La Tegualda: harto, rico y barato

Sebastián Alburquerque

Viernes 06 de julio de 2018

Esta laureada sanguchería abrió una nueva sucursal y la pregunta es obvia: ¿mantiene la calidad o transó en lo esencial?

Hay que ponernos de acuerdo como país sobre qué consideramos como mechada. Porque hasta hace poco, pensaba que era un acuerdo transversal que la mechada a la chilena lleva salsa de tomate, pero la realidad evidencia otra cosa: hay mechadas atomatadas y de las otras. ¿Cuál es la verdadera? ¿Se puede hablar de una sola mechada verdadera?

Influenciado por ser el día nacional de la mechada (¿quién decide esas cosas?), en la visita al nuevo La Tegualda de Román Díaz se pidió una mechada Lautaro, que trae tomate, cebolla morada, palta, rúcula, berros y mayo ($6.480, con papitas fritas).

Antes de hablar de la comida, hay que decir que La Tegualda, con varios años en Barrio Italia, es hogar de probablemente la mejor hamburguesa relación precio-calidad de Santiago.

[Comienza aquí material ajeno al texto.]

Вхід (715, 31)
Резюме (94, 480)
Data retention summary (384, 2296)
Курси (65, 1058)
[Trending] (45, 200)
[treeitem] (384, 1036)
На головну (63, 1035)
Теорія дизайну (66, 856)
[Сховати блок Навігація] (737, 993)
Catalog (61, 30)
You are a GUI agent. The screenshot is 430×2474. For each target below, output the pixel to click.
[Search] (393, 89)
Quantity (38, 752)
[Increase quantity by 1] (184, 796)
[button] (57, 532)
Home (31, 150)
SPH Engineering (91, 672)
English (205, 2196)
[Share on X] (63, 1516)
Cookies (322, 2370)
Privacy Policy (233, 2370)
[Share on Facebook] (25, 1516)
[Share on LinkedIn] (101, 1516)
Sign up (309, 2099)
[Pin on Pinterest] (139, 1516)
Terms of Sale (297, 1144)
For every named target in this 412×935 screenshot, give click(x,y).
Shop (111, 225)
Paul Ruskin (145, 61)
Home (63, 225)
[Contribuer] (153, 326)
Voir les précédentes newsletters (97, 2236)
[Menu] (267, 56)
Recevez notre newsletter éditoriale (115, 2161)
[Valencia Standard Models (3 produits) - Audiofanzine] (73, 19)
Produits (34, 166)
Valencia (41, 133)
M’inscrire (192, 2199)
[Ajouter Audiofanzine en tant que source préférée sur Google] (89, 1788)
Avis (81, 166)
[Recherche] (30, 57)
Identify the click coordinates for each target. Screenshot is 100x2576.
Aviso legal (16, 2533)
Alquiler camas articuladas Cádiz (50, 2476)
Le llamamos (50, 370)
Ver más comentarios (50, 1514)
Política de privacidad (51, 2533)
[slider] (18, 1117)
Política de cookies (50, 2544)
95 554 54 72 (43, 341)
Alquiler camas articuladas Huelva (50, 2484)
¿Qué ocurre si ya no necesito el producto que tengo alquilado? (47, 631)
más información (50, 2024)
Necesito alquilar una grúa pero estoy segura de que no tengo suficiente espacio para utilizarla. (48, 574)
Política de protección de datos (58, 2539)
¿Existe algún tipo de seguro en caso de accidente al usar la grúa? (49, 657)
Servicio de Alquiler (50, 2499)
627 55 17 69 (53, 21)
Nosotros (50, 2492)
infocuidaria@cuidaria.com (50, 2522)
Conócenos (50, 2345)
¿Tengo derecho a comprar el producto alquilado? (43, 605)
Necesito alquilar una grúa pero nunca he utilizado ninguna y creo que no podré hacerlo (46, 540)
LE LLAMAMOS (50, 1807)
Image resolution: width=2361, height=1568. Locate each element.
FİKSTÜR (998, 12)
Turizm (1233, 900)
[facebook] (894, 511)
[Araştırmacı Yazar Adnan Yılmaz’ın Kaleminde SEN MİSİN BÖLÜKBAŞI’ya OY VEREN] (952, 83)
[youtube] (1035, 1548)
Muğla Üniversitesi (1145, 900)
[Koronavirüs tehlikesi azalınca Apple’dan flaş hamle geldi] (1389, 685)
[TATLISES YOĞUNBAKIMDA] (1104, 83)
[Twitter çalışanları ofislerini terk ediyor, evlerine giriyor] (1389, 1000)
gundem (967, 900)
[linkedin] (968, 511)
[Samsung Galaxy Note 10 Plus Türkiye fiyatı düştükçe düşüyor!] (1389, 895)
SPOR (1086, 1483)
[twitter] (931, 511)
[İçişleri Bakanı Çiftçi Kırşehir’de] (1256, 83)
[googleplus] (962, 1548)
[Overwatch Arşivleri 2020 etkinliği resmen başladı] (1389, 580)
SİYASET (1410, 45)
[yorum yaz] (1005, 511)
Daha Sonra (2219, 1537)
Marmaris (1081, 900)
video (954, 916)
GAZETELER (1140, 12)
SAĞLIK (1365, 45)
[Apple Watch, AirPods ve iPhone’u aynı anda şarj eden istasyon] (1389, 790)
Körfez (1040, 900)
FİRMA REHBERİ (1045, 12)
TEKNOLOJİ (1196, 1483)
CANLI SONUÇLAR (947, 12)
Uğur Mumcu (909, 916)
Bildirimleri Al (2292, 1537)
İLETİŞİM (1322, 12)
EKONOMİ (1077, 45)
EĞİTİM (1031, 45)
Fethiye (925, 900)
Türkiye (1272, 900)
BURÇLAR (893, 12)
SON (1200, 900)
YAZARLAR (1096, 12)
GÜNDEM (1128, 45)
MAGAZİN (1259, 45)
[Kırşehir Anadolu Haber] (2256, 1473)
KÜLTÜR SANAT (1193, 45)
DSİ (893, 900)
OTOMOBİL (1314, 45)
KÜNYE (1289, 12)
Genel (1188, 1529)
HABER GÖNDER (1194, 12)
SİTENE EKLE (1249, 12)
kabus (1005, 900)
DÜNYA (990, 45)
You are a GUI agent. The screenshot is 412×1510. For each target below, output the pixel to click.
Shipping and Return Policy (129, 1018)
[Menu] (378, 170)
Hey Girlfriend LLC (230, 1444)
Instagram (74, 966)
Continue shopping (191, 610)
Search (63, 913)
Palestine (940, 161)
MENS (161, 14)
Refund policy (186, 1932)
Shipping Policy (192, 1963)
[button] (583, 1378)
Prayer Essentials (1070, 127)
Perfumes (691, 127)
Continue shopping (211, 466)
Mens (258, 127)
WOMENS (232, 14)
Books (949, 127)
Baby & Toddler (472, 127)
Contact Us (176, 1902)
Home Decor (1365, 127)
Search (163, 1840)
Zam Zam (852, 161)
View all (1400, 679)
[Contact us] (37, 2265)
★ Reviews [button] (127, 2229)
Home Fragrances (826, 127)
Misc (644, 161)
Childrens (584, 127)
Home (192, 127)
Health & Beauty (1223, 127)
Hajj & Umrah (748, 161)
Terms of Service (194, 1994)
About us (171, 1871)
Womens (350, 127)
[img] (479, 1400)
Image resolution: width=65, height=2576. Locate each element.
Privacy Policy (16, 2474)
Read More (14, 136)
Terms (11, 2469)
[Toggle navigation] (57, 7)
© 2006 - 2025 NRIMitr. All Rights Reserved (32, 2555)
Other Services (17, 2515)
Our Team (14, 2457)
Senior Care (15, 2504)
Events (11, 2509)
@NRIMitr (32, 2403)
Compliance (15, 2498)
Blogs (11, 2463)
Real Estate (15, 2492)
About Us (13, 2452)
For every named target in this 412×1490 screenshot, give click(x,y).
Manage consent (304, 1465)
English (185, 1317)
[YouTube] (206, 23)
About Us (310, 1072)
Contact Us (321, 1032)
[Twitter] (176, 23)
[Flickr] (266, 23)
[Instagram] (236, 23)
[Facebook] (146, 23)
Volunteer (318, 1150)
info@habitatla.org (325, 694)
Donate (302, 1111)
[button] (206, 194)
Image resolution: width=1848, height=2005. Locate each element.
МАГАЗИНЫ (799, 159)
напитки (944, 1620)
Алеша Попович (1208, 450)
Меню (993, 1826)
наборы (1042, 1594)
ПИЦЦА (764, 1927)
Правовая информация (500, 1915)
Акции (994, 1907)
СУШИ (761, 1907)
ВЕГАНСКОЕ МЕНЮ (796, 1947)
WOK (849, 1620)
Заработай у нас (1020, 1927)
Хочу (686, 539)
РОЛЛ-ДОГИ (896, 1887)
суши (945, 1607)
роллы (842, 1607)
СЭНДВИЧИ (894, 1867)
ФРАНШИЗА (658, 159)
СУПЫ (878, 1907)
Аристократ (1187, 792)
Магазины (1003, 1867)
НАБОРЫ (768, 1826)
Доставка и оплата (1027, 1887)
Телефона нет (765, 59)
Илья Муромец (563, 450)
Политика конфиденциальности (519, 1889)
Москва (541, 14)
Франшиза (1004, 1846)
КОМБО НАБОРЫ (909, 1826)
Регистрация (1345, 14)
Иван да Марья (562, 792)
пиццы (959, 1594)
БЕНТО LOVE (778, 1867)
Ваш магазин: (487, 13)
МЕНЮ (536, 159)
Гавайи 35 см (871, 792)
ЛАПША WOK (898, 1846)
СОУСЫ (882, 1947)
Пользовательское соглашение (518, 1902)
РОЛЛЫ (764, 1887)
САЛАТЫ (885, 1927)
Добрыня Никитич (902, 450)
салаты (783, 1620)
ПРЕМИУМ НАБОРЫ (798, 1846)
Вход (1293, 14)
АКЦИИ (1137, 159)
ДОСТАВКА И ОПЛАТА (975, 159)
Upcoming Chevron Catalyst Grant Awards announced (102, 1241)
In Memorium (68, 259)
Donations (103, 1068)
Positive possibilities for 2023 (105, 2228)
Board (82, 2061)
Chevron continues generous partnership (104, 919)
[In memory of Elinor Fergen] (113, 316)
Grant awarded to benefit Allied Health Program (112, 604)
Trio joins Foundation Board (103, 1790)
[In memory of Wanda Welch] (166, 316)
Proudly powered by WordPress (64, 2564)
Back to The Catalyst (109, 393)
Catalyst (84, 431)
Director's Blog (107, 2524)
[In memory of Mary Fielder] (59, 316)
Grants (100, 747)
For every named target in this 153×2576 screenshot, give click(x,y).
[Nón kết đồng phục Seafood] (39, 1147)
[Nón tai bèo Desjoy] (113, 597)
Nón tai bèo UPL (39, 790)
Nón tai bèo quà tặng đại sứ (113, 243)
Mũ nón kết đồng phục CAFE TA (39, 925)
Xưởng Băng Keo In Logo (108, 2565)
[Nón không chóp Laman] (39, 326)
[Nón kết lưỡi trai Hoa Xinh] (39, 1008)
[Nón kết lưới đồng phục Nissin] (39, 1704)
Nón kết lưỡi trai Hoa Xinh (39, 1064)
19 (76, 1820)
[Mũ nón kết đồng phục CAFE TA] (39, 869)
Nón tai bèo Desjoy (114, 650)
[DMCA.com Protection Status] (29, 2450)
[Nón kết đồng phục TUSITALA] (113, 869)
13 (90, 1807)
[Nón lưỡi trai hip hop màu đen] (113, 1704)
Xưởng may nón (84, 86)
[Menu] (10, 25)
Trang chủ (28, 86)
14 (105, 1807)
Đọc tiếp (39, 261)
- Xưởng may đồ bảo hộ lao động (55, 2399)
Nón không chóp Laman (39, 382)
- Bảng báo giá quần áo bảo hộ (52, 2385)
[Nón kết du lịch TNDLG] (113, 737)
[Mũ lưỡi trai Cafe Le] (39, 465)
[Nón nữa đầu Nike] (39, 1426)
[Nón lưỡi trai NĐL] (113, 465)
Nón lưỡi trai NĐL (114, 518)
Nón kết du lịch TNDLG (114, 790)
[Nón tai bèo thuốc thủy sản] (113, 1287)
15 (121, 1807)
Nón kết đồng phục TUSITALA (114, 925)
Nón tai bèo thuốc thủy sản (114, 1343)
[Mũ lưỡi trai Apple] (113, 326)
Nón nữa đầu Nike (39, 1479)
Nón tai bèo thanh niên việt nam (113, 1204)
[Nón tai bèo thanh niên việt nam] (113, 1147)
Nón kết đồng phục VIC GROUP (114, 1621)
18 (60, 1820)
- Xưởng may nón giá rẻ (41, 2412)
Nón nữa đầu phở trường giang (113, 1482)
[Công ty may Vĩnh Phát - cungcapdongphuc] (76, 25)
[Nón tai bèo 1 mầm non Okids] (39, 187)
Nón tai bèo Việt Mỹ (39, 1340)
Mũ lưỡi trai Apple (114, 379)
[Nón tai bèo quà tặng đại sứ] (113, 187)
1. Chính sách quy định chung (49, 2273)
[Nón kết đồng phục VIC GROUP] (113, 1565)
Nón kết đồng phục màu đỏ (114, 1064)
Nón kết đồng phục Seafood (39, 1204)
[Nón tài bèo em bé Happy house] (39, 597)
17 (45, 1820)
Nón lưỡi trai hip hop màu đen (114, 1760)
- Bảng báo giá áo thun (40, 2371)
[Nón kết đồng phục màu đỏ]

Son ricas, son grandes, y son baratas. Eso les dio suficiente éxito para expandirse a este nuevo local de Providencia, que es un poquito chico, hay que decirlo, pero acogedor. Bien ahí.

Como sea, de vuelta a la comida. La mechada del sánguche en cuestión era de la variante carente de salsa de tomate, pero fue una agradable sorpresa que no le faltara sabrosura. Totalmente deshilachada y jugosa, la mechada de La Tegualda superaba la prueba del sabor. Lo mejor es que el sánguche era enjundioso, tenía harto de todo, incluso la palta se hizo harta y se desparramó por el plato. Para los dandys que creen que un sánguche debe poder comerse con la mano: este no les va a gustar.

Las papas fritas también merecen alabanza. Crocantes, caseras y con piel. Muy ricas, y en una cantidad mayúscula.

Es difícil expandirse y mantener la calidad. La Tegualda parece haber descifrado cómo hacerlo bien. Ahora, ¿lleva salsa de tomate la mechada? No nos ponemos de acuerdo en cosas importantes, menos vamos a llegar a un consenso acá.

La Tegualda, Román Díaz 17, Providencia.